The massively negative euro zone ‘Divisia Money Gap’

This will not be a long post – I have had a busy week with a three-day roadshow in Poland and it is after all Saturday night – but it will be long enough to yet again point the fingers at the ECB for its deflationary policies.

Earlier this week the Brussels’ based think tank Bruegel published a new data series for the Divisia money supply for the euro zone. I very much welcome Bruegel’s initiative to publish the Divisia numbers as it makes it possible to get an even better understanding of “tightness” of monetary conditions in the euro zone.

Bruegel’s Zsolt Darvas has written an excellent paper – “Does Money Matter in the Euro area? Evidence from a new Divisia Index” – on the data. Here is the abstract:

Standard simple-sum monetary aggregates, like M3, sum up monetary assets that are imperfect substitutes and provide different transaction and investment services. Divisia monetary aggregates, originated from Barnett (1980), are derived from economic aggregation and index number theory and aim to aggregate the money components by considering their transaction service.
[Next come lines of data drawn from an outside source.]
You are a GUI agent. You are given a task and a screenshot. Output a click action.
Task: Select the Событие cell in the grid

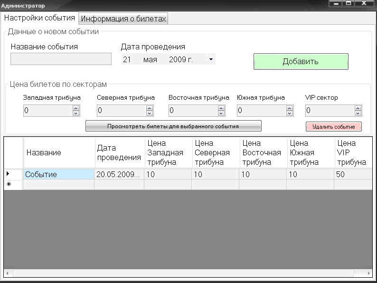click(x=59, y=174)
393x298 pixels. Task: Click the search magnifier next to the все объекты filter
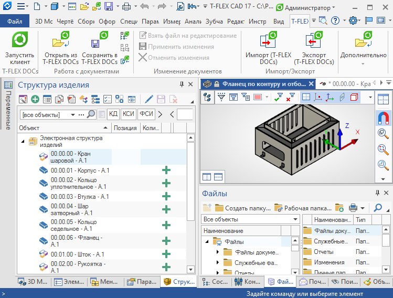tap(91, 114)
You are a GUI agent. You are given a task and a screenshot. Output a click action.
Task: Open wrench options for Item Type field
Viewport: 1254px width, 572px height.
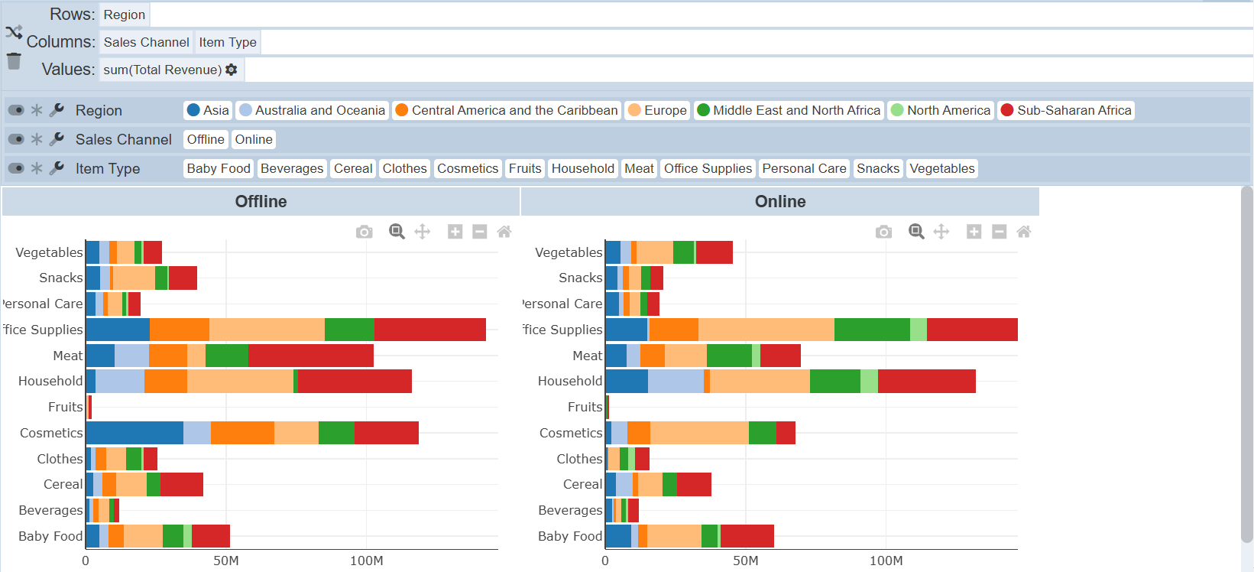tap(57, 168)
No Divisia monetary aggregates are published for the euro area,in contrast to the United Kingdom and United States. We derive and make available a dataset on euro-area Divisia money aggregates for January 2001 – September 2014 using monthly data. We plan to update the dataset in the future.

Using structural vector-auto-regressions (SVAR) we find that Divisia aggregates have a significant impact on output about 1.5 years after a shock and tend also to have an impact on prices and interest rates. The latter result suggests that the European Central Bank reacted to developments in monetary aggregates. Divisia aggregates reacted negatively to unexpected increases in the interest rates. None of these results are significant when we use simple-sum measures of money.
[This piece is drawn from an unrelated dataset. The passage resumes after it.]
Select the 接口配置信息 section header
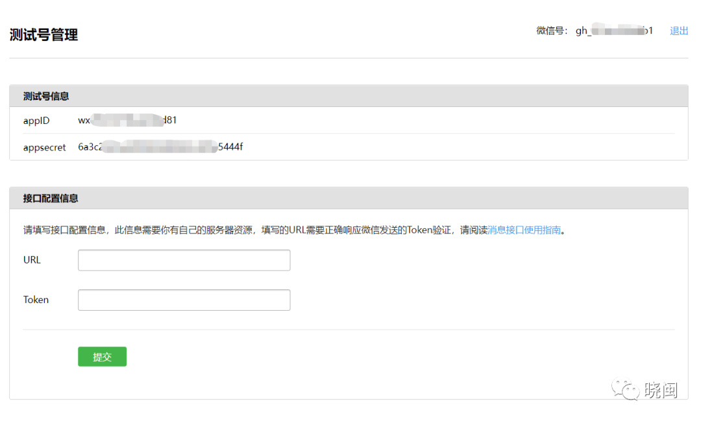701x421 pixels. 51,198
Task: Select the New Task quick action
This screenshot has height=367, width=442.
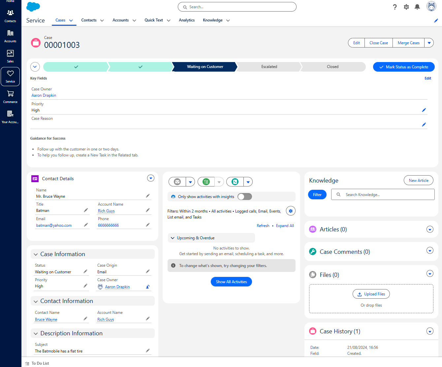Action: click(206, 182)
Our findings complement the evidence from US data that Divisia monetary aggregates are useful in assessing the impacts of monetary policy and that they work better in SVAR models than simple-sum measures of money.

The deflationary ‘Divisia Money Gap’

I have used Darvas’ data to calculate a simple ‘Money Gap’ to assess the “tightness” of monetary conditions in the euro zone.

My assumption is that prior to 2008 monetary conditions in the euro zone were “well-calibrated” in the sense that nominal GDP grew at a steady stable rate and inflation was well-anchored around 2%. I have therefore assumed the pre-crisis trend in Bruegel’s Divisia money supply ensures “nominal stability”.

In the pre-crisis years the euro zone Divisia money supply grew by on average just below 8% per year. The ‘Divisia Money Gap’ is the percentage difference between the actual level of the Divisia money supply and the pre-crisis trend in the Divisia money supply.

Divisia Money Gap

The graph above tells two stories.

First, prior to 2008 the ECB kept Divisia money growth ‘on track’. In fact at no time during the pre-crisis years was the Divisia money gap more than +/- 1%. Obviously the ECB was not targeting the Divisia money supply, but nonetheless conducted monetary policy as if it did. This I believe was the reason for the relative success of the euro zone in the first years of the euro’s existence.

Second, starting in Mid-2007 Divisia money supply growth started to slow dramatically and ever since the growth rate of Divisia money has been significantly below the pre-crisis trend leading to “Divisia Money Gap” becoming ever more negative. This of course is a very clear indication of what we already know – since 2007-8 monetary conditions in the euro zone has become increasingly deflationary.

Concluding, this is just more confirmation that monetary policy is far too tight in the euro zone and bold action is needed to ease monetary conditions to pull the euro zone economy out of the present deflationary state.

HT William Barnett

Related posts:
The (Divisia) money trail – a very bullish UK story
 
Divisia Money and “A Subjectivist Approach to the Demand for Money”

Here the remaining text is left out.